TASK DATA -
============

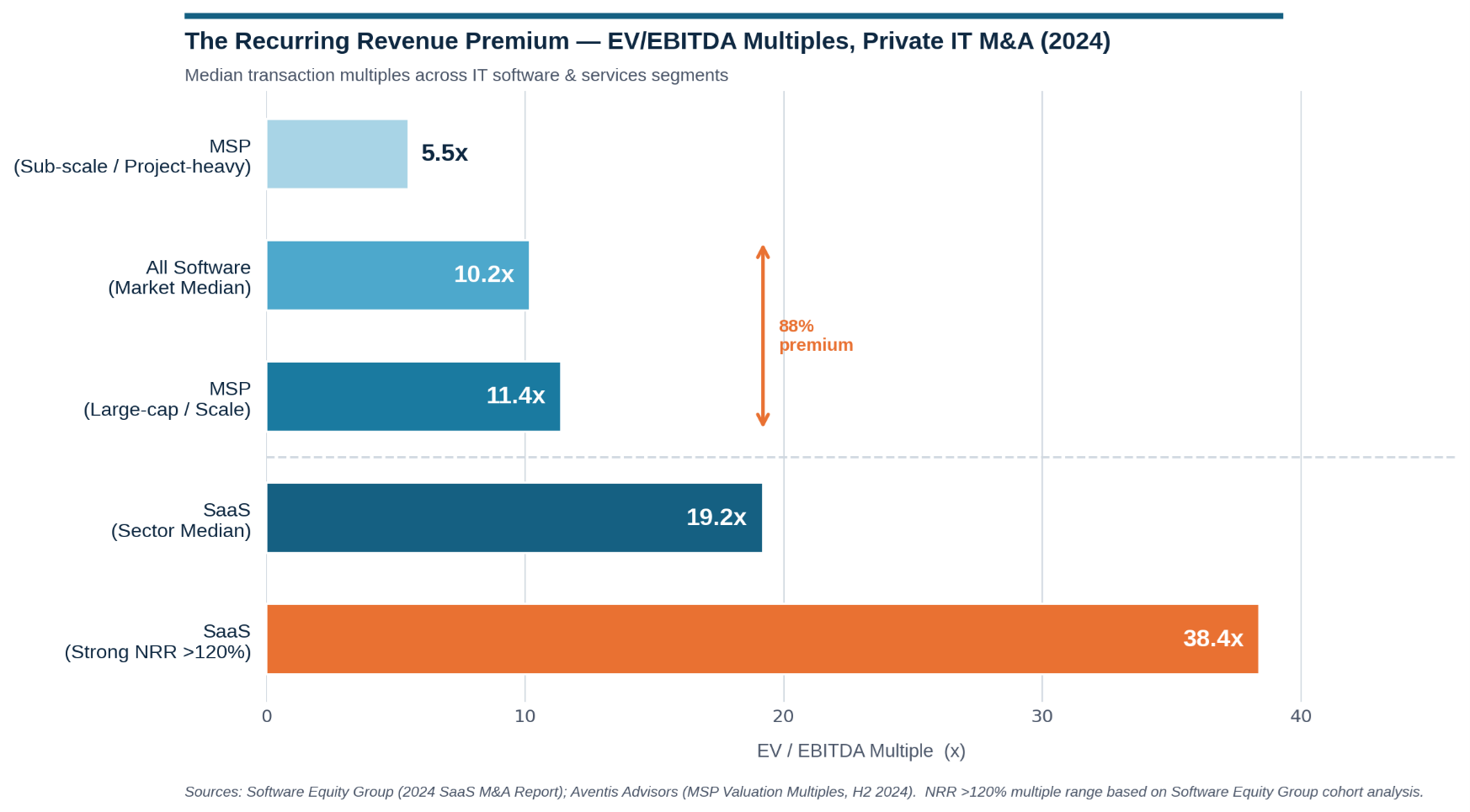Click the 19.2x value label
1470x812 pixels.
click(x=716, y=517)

============

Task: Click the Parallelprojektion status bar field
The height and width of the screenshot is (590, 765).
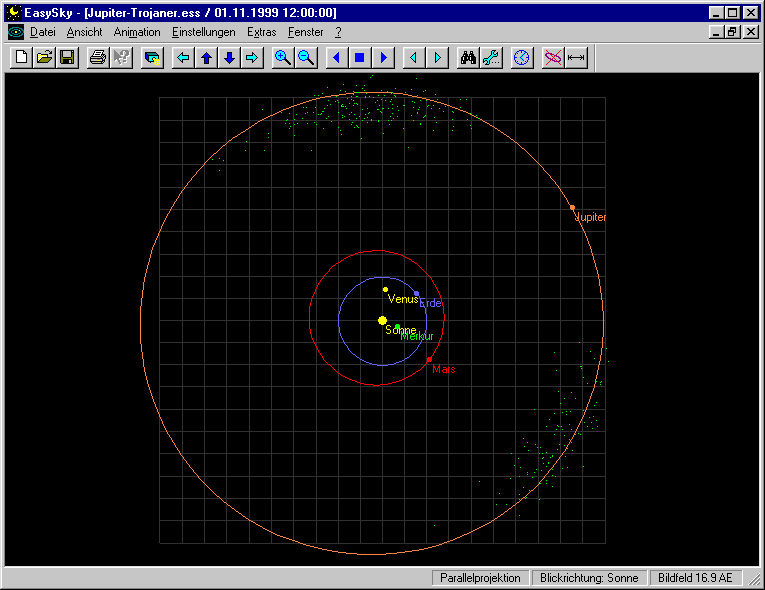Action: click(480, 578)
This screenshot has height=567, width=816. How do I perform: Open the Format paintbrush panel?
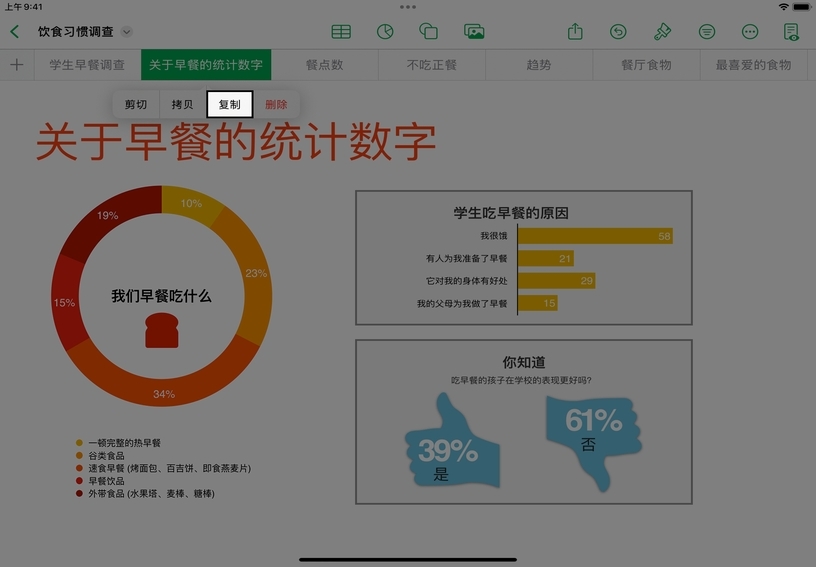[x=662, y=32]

============

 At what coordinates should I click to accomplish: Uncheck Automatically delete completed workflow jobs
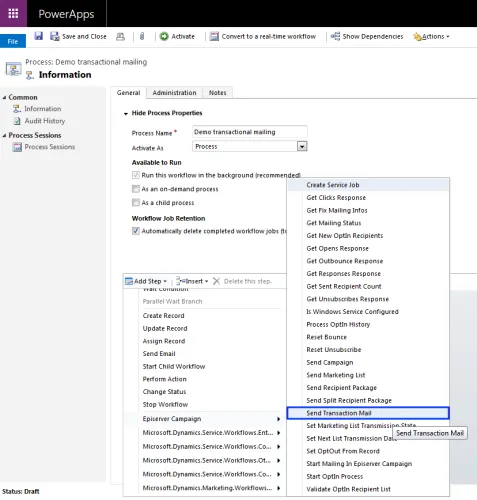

============

Repeat the lines of entries from the one containing "Click the 19.2x value label" through the one containing "click(x=716, y=517)", keeping them unchanged and leaving out the pictures.

RESPONSE -
Click the 19.2x value label
1470x812 pixels.
click(x=716, y=517)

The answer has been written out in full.